The apostle Paul exhorted new Christians to "pray constantly" (1 Thessalonians 5:17 RSV). As another translations puts it, "pray without ceasing" (KJV). The Greek text seems to have the same shade of meaning of the latter, so other translations give phrases like "pray continually" (NIV) and "never stop praying" (NLT) and "pray all the time" (MSG).

Realistically, it is impossible to "pray without ceasing" or "pray constantly" and still carry on the indispensable activities of daily life. This is especially so if we interpret "pray" to mean only talking to God and focusing only on Him, while we kneel, bow our heads, fold our hands, close our eyes, lift our hands to the heavens, or stand motionlessly in place.

This same problem occurred to Origen, the most outstanding Bible scholar, teacher, and preacher of the first half of the third century AD. He commented in his "Sermons on Samuel" that if this be the only meaning of "prayer," anyone who tries to "pray without ceasing" will die of starvation or dehydration because eating and drinking would interrupt the prayer.

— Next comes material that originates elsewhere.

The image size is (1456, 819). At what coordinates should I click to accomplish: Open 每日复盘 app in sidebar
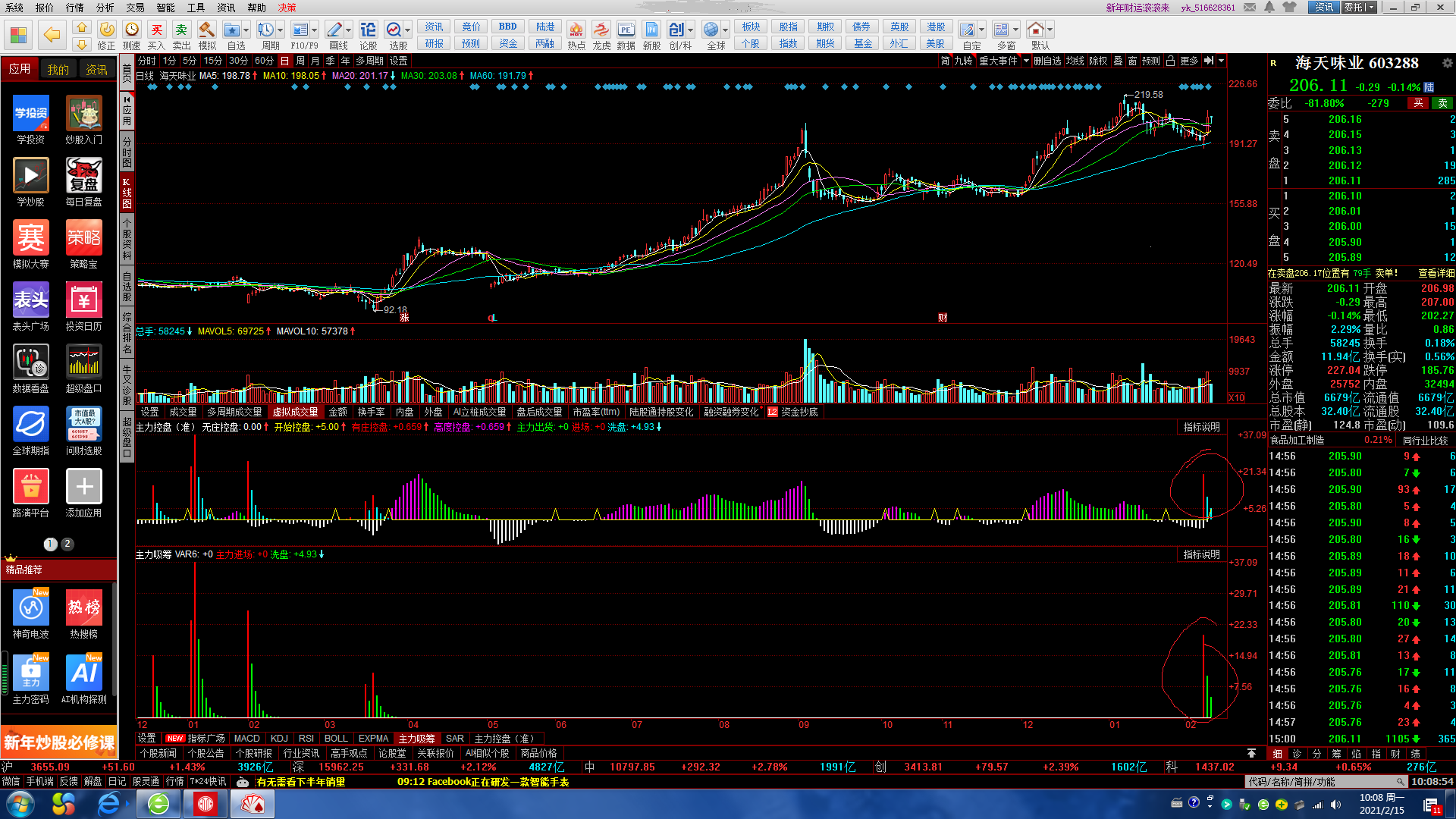point(83,176)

Paul's admonition would likewise forbid sleep and many other necessary daily activities.

So, how can anyone pray without stopping?

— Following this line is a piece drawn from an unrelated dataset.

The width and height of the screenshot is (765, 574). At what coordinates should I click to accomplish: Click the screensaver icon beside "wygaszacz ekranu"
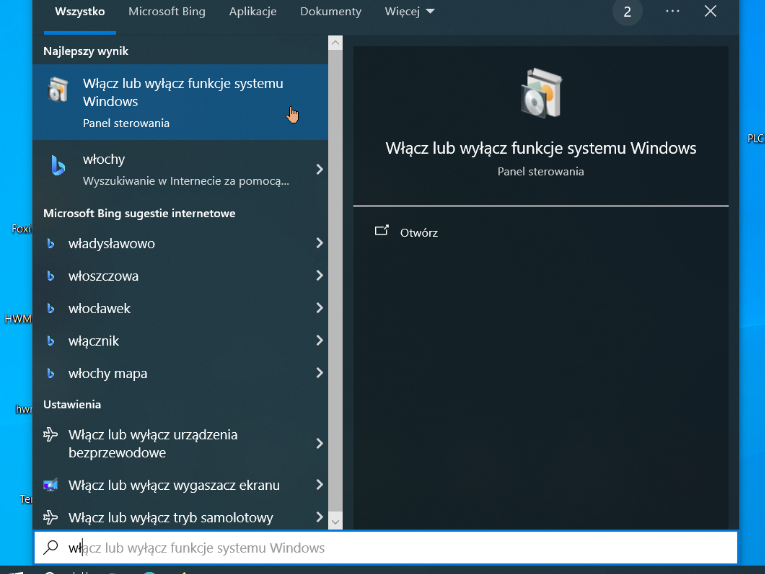(x=51, y=486)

Did the Apostle who commanded constant and unceasing prayer demand the impossible?

Origen formulated a possible solution in his "Treatise on Prayer" written around AD 235. He further commented on it in his "Sermons on Samuel" five years later. The sermons inform us that a prayer is not interrupted by any action done in the service of God, nor by an act or word done or said in accordance with God's will. As long as we perform our daily activities to the glory of God then we are praying constantly.

As proof, Origen cited the "Prayer of Hannah" (1 Samuel 2:1-10). The Bible applies the term "prayer" to all that Hannah spoke, even though not all of it is addressed to God. Sometimes she refers to God as "He" or by one of His titles, and otherwise in the third person. She even says:

Stop acting so proud and haughty!
Don't speak with such arrogance!
For the Lord is a God who knows what you have done;
he will judge your actions
(1 Samuel 2:3 NLT).
Now this is not likely something a humble and devout human being would say to the Almighty, particularly in a prayer. Yet during her discourse, said Origen, all her thoughts and words were for the glory of God, which indicates that the Bible must mean something other than solemnly speaking to the Lord while stock still.

Prayer consists of all words and deeds spoken or performed in service to bring justice and everything done in obedience to God's commandments — something Christians should never cease doing (Romans 12:1-2). As long as we speak and act in accordance with the divine will, said Origen, we are praying. When we do or think unjustly or sin, we cease praying.

Origen expressed the same thought with fewer words at "On Prayer 12":

...if we count all good works and all obedience to God as part of prayer, a good person never stops praying. The only way we can pray without ceasing is to constantly practice our Faith.

This definition helps us understand that all we do to intentionally honor, bless, obey, and bring justice — to have God's "Kingdom come and God's will be done on earth as it is in heaven" (Matthew 6:10) — is part of our unceasing prayer to God!